_INFORMATION SHOWN_
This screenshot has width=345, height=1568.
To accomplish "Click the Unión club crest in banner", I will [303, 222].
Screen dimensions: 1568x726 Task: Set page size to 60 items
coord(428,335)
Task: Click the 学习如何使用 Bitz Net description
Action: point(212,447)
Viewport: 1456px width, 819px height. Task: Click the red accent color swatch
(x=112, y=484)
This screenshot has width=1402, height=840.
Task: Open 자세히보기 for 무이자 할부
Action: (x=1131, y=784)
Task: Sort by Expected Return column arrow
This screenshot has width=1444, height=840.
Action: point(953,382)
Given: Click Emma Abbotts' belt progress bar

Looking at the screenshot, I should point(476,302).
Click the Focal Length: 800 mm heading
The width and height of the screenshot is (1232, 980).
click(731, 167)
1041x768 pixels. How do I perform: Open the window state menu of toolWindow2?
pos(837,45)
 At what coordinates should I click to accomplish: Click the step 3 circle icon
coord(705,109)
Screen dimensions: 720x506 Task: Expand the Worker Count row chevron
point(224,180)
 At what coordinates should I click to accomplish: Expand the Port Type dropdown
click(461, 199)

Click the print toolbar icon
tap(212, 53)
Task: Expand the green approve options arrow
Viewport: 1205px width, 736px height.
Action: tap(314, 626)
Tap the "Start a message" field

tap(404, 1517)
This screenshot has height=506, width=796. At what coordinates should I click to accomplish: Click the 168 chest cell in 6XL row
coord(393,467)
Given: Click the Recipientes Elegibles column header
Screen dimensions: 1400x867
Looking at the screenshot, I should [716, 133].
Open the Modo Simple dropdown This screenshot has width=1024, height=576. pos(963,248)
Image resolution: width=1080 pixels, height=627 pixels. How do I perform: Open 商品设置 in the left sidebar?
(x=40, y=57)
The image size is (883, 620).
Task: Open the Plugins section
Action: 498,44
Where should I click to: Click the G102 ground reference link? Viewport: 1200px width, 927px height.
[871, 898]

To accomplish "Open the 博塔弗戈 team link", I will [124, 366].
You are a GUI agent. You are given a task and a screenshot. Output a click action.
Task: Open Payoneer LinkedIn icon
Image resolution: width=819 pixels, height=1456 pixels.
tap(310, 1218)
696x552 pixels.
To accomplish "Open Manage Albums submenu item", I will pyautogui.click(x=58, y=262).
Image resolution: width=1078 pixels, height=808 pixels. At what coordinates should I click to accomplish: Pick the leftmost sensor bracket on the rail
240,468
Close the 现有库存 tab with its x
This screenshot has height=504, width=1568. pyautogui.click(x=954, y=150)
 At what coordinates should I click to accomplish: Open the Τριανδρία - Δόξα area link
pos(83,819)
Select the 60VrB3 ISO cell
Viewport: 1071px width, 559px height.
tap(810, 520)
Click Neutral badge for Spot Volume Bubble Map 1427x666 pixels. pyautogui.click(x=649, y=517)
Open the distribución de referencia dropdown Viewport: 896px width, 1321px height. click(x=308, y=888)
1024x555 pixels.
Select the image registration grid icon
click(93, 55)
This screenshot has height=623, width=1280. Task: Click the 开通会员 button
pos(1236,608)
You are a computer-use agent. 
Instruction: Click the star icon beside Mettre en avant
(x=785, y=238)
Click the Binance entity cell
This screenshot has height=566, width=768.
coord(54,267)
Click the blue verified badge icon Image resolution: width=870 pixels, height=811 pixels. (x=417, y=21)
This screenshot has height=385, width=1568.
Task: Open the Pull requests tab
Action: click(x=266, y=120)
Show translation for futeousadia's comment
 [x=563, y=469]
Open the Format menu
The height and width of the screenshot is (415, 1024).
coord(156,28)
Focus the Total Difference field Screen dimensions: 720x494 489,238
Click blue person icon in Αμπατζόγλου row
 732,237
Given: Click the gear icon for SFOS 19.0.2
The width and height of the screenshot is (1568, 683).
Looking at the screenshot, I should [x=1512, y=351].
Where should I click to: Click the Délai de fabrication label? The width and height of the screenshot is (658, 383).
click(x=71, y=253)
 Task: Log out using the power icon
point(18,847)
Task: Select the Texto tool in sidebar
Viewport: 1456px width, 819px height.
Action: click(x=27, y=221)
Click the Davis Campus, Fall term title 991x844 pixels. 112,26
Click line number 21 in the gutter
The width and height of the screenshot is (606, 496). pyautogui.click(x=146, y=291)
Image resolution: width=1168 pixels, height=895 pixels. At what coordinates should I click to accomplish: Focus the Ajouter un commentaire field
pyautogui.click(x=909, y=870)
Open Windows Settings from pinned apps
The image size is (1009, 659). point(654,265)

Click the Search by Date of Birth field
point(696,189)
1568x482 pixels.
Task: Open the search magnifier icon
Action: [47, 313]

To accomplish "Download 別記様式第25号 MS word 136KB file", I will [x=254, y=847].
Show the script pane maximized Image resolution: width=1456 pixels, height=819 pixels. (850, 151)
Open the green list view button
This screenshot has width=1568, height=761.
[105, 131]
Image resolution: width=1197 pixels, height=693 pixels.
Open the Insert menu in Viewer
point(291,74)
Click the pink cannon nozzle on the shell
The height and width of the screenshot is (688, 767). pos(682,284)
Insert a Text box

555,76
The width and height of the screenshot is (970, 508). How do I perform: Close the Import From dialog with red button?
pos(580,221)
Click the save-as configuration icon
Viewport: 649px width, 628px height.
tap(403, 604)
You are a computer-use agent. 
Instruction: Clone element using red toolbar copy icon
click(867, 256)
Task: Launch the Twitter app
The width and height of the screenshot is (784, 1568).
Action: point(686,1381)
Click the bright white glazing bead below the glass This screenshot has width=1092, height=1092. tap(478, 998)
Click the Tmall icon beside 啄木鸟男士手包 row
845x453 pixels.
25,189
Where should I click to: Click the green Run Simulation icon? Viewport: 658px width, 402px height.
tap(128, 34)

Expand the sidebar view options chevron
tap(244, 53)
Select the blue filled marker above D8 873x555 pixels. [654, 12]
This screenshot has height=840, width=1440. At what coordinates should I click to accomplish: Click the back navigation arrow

_EXERCISE TASK_
Copy out the records above word for word, beginning with the line that contains "Click the print toolbar icon" and ending with the line that contains "coord(393,467)", with both of those lines included.

_RESULT OF THE TASK_
Click the print toolbar icon
tap(212, 53)
Task: Expand the green approve options arrow
Viewport: 1205px width, 736px height.
Action: tap(314, 626)
Tap the "Start a message" field

tap(404, 1517)
This screenshot has height=506, width=796. At what coordinates should I click to accomplish: Click the 168 chest cell in 6XL row
coord(393,467)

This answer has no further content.